February 03, 2016 2:16 AM if you feel so strongly about that you should make your concerns known to the independent chair Ms Kruk.

Bernard Robertson-Dunn said...

Re "... NEHTA and DoH have gone for so long without Architecture disciplines I doubt they know what it is other than a set of flat technical documents and requirement in an old project plan."

That's pretty obvious. Having reviewed all the publicly available documents and asked Health if there are any more (answer - no) the thing that is missing and which explains all the shortcomings of the system is any analysis of the information needed to make a health record system useful.

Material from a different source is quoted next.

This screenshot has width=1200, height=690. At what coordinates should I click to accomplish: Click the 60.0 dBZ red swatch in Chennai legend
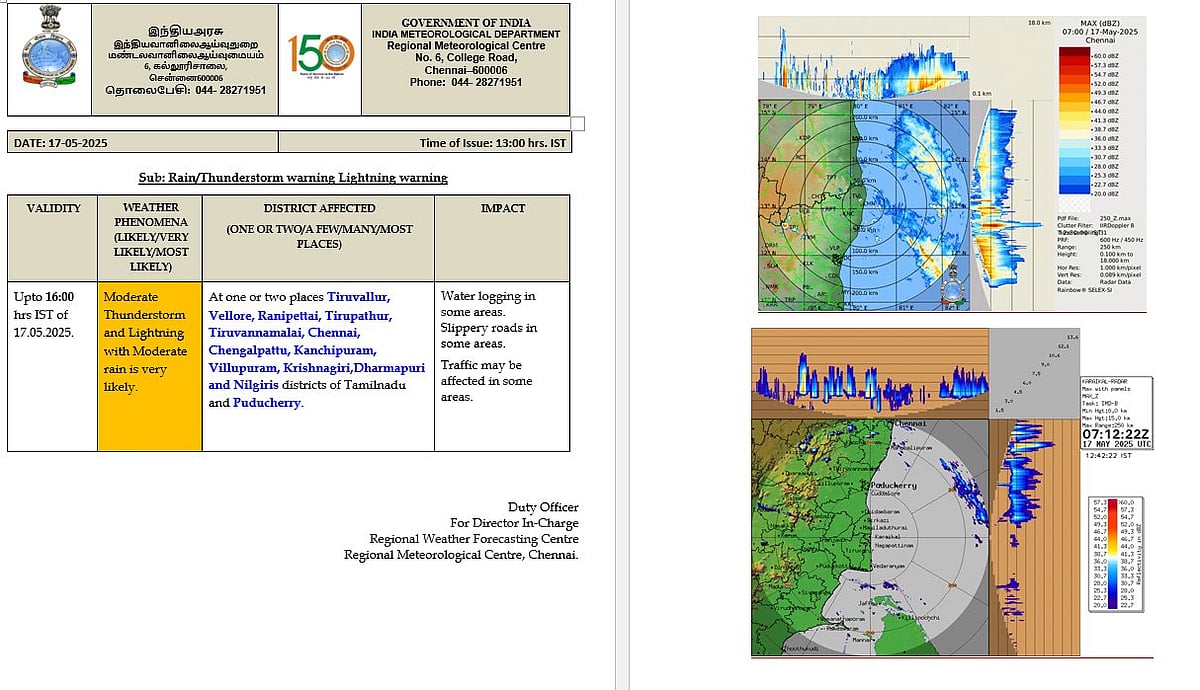(x=1076, y=55)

In technical terms there is no Information Architecture, containing, amongst other things, Entity Relationship Diagrams and Data Flow Diagrams. These are normally created in order to understand the information problem, to get end user agreement as to the system context and behaviour and goes a long way to defining the business requirements.

Without an Information Architecture you just don't know why you are building the system and how it's going to be used.

Sound familiar?

Anonymous said...

Re you should make your concerns known to the independent chair Ms Kruk.

I agree. It's no good complaining after the horse has bolted. And don't say it wouldn't make any difference because it might. They've got one hell of a problem and they need all the help they can get to find a way out of the mighty crevasse they have fallen into.